Assignment>
Answer from the card-odds thread below:
(a) What odds against all 13 cards being of the same suit does Stan Alger state?
(b) What value does Heinz's PC give for 12/51*11/50....*1/40?
(c) If a magician needs 1 minute for the trick, how long does Heinz say he would have to work to see it happen once?

What would be the odds, and how would they be calculated if you had 13 spectators each select a card, and all 13 of them were from the same suit?

Assuming you mean a 52 card standard deck:

This is 13/52*12/51*11/50*...*1/40. Probability = 1.211361171114698E-12.

Of course this is the probability, not the odds, but its easy from there when you check a book out of your local library.

Sorry, I haven't time to give you a better explanation, I'm sure someone more patient will.

M

Chop off the first factor (13/52 = 1/4) and you've got it.
Remember: Suit was not specified.

Stan Alger

I would have to disagree with that assumption. There has to be specific odds that 13 spectators would each and only select all 13 cards of one suit.

No, Stanalger's right. What is mean by this statement, is that the probability doesn't matter on the first card, since you don't care which suit is chosen (only that all of them are the same after that). So my calculation gives you the probability of choosing a specific suit, say spades, while knocking off the first fraction gives you the probability of choosing all 13 of the same (any) suit. I should know better than to answer maths questions just before bed.

So by that reasoning, we have a new answer:

Probability = 3.820446770438662E-12

There you go.

M

Hi,

my PC says 12/51*11/50....*1/40 = 6.299E-12

but it doesn't really matter, 1 magician -assuming he needs 1 minute for the trick- has to work for more than 300,000 years (whitout a single coffeebreak!) to find it happening once...

On the other hand: try, maybe it's tomorrow!

Heinz

You want odds? I'll give you odds.
The odds AGAINST all 13 cards being of the same suit are
158,753,389,899 to 1.

(I agree with Heinz Weber's figure for the probability of all 13 being of the
same suit.)

Stan Alger

After checking my program for flaws (missed a card), I concur. Thanks for the correction guys, now I get:

6.299078089796431E-12

I'll let someone who got it right show you how to convert odds to probability and back again.

M

So if a presentation were set up having 13 different spectators select a card each, then revealed that they were all the same suit . . . how would you tell the spectators in laymen's terms what the odds are of all of them selecting the same suit?

Uh...have another look at the third post above this one or the one above that...I think that about wraps it up. Enjoy!

Data shown>
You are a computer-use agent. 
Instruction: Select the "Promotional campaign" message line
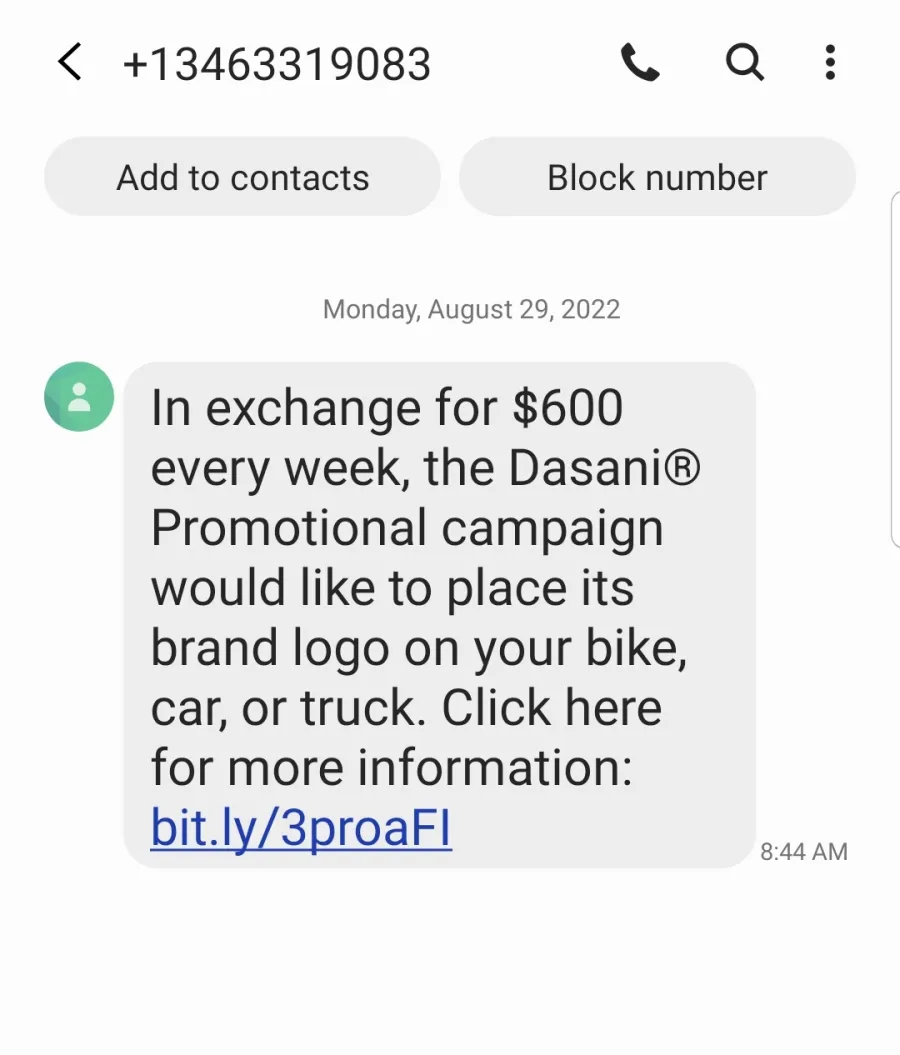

Exercise output>
(a) 158,753,389,899 to 1.
(b) 6.299E-12.
(c) More than 300,000 years, without a single coffee break.